A future consideration for a band caught on their wrong foot by sudden success is maybe to think twice about thrashing round the countryside from hall to hall. A band formed in the studio has a unique problem. The situation is so different from the traditional path of “paying yer dues” round the pubs and clubs. There is no easy answer to Steely Dan’s problem; they can only allow their performances to benefit from experience and eventually catch up with their recorded excellence.
(Editor’s Note: ZigZag was a British rock music magazine from 1969 to 1986. It was known for its thorough interviews, well-researched articles, and support for innovative American songwriters such as Michael Nesmith, Mickey Newbury, Gene Clark, etc.)

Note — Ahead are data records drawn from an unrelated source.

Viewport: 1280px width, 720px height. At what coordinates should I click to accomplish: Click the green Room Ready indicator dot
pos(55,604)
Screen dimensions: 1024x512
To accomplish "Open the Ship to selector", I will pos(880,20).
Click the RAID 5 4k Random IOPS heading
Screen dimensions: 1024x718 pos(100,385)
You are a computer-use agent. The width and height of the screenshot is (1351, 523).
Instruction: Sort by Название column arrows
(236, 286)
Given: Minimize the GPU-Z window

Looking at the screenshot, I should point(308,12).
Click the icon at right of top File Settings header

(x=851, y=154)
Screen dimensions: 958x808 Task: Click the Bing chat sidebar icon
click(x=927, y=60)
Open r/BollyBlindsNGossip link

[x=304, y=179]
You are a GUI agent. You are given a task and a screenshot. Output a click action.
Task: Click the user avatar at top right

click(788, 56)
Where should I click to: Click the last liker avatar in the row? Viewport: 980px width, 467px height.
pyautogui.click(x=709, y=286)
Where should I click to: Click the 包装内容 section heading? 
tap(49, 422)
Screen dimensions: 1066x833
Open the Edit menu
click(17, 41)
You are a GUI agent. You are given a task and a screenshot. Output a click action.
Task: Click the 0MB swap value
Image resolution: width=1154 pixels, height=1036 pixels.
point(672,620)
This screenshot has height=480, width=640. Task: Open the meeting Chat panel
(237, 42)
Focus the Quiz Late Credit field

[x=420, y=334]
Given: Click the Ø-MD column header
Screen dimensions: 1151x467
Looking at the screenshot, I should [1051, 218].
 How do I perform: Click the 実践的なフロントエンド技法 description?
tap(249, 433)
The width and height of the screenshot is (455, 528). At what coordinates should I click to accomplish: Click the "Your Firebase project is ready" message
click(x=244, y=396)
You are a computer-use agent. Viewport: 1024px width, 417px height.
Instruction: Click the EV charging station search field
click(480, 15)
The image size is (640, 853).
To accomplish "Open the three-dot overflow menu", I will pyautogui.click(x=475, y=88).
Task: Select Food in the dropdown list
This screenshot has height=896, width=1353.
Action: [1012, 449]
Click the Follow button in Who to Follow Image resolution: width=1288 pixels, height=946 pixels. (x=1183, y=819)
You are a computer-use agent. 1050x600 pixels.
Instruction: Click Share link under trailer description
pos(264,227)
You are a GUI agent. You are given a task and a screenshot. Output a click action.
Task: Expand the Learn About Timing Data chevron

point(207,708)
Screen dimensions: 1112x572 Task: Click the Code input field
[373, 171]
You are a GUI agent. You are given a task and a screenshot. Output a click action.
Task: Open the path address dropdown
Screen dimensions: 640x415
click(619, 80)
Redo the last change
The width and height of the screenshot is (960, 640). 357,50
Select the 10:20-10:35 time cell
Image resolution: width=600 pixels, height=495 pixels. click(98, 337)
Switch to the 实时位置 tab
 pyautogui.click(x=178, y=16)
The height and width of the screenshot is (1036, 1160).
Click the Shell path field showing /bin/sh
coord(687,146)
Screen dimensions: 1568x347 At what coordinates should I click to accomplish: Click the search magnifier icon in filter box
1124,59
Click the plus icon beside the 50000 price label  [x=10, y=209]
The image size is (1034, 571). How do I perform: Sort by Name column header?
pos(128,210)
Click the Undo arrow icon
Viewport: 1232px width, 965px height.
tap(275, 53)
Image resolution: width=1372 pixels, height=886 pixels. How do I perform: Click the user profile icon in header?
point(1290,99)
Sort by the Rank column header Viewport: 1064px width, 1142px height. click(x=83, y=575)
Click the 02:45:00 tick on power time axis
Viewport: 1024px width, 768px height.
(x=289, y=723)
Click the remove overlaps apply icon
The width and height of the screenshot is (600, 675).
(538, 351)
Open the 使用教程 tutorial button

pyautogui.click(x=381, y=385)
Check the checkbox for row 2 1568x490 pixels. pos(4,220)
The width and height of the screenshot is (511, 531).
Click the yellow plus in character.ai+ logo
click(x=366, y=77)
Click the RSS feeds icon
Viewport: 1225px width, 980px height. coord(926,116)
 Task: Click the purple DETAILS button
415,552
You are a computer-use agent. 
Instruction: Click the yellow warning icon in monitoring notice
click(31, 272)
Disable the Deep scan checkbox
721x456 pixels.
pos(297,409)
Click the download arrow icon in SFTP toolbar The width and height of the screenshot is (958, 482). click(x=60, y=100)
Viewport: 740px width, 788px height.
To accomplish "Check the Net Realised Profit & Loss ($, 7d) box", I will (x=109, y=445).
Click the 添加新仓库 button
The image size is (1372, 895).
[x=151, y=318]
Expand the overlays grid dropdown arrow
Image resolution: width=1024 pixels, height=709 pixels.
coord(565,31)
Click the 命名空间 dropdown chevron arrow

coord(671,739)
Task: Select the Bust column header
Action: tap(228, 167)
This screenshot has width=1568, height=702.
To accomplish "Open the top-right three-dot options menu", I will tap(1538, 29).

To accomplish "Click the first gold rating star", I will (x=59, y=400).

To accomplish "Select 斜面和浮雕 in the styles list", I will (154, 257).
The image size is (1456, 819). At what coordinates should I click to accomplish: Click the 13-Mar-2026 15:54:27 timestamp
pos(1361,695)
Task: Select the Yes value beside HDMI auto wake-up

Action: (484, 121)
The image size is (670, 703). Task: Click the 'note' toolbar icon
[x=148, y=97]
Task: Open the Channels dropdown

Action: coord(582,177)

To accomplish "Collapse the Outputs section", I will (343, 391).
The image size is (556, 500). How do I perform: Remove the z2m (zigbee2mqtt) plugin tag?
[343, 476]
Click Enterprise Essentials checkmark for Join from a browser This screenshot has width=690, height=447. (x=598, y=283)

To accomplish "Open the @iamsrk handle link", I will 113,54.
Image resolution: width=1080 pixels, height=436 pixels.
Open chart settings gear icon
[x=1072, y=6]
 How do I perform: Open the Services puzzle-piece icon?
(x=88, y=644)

My wife and I were 23-year-old fans when we saw SD for the first time in April 1974 at The University of Toledo, Ohio. We were totally impressed that night by the twin-lead guitars of Jeff Baxter and Denny Dias (and by Skunk’s prowess on pedal steel as well). With no horn section or female backup singers they still did a stellar job of making all the best songs from their first three albums sound like the studio recordings. In defense of singer/percussionist Royce Jones (who sang lead on “Dirty Work” and “Any Major Dude”), he was just an 18 year-old kid when he joined this tour. What we didn’t realize at the time is that the guy playing Fender Rhodes piano and singing backing vocals would soon emerge as blue-eyed, soul-singing legend Michael McDonald. The other thing no one in that audience knew: Becker & Fagen wouldn’t tour again until 1993. The next time we had the pleasure of watching Baxter and McDonald they were raising the musical I.Q. of The Doobie Brothers at Bowling Green State University.
Well said Andy
I worked with Skunk Baxter soon after the Ultimate Spinach had broken up.
Jeff was the first guitar player (and still only, 48 years later) that I could stand to just sit and listen to while he played his guitar, just the 2 of us in a room, just wonderful entertaining original riffs, completely spontaneous. I was in awe.
and he’s also a pretty good guitar tech 🙂
I have to agree with the writer of this article though, that live, there was something to be desired, not in Jeff’s playing (although they never should have let/made him sing “My Old School” Ugh…LOL )
They opened for the Kinks that night and the PA guys gave the Dan what I call the PAfuck, I’m pretty sure they even turned off the subwoofers in the system. I was sitting directly behind the sound board and I almost tapped the lazy sound guy on the shoulder to ask him if he wouldn’t mind if I mixed, seeing as how he wasn’t paying the least bit of attention
That’s where we lucked out. Steely Dan was the headlining act at their Toledo tour stop, so they got the sound crew’s very best effort that April evening and a full house of fans who were there just to see them (in Cleveland they opened for Montrose and in Columbus for The Beach Boys). There’s a recent posting on YouTube from Master Eddie of Steely Dan at JJs in San Diego from March 1974. It sounds exactly like what we heard a month later in Ohio.